Pixel coordinate grounding data
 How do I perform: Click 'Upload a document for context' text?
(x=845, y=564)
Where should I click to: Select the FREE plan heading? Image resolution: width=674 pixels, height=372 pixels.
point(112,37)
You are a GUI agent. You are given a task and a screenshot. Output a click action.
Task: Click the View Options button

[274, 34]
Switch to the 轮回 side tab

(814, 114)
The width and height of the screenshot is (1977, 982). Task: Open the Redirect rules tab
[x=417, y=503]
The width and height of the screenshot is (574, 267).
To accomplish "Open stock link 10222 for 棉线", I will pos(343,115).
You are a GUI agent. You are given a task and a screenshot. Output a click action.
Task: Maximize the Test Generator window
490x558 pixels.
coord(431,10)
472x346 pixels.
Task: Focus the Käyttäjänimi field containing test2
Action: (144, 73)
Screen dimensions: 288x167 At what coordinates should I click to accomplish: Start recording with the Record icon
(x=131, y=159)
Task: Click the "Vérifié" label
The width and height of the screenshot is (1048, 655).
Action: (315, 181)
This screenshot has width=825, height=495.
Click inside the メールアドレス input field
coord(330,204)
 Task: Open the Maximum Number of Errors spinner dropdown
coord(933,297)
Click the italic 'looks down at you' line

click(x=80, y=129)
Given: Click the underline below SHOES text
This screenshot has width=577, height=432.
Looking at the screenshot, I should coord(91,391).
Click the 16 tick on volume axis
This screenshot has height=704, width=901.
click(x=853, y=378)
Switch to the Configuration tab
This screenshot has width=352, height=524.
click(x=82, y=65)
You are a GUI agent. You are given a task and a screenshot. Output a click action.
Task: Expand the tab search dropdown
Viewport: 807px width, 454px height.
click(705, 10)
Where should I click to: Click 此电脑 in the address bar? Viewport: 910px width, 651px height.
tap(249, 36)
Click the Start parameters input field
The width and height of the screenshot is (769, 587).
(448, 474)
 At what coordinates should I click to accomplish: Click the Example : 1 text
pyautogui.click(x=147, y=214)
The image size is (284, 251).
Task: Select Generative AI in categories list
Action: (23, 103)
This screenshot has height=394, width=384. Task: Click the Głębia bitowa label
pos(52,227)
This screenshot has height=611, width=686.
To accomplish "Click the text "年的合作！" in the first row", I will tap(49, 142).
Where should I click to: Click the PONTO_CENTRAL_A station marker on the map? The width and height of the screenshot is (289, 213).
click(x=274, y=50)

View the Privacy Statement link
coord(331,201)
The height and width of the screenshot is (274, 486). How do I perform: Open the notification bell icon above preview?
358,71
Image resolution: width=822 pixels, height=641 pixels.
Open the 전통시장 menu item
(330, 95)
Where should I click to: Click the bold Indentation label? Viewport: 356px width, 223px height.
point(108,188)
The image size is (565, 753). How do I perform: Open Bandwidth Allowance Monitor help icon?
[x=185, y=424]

What to do:
Every line above in which the word "will" is present must be copied into the answer.

Solution for this problem:
To accomplish "Open stock link 10222 for 棉线", I will pos(343,115).
To accomplish "Click the text "年的合作！" in the first row", I will tap(49, 142).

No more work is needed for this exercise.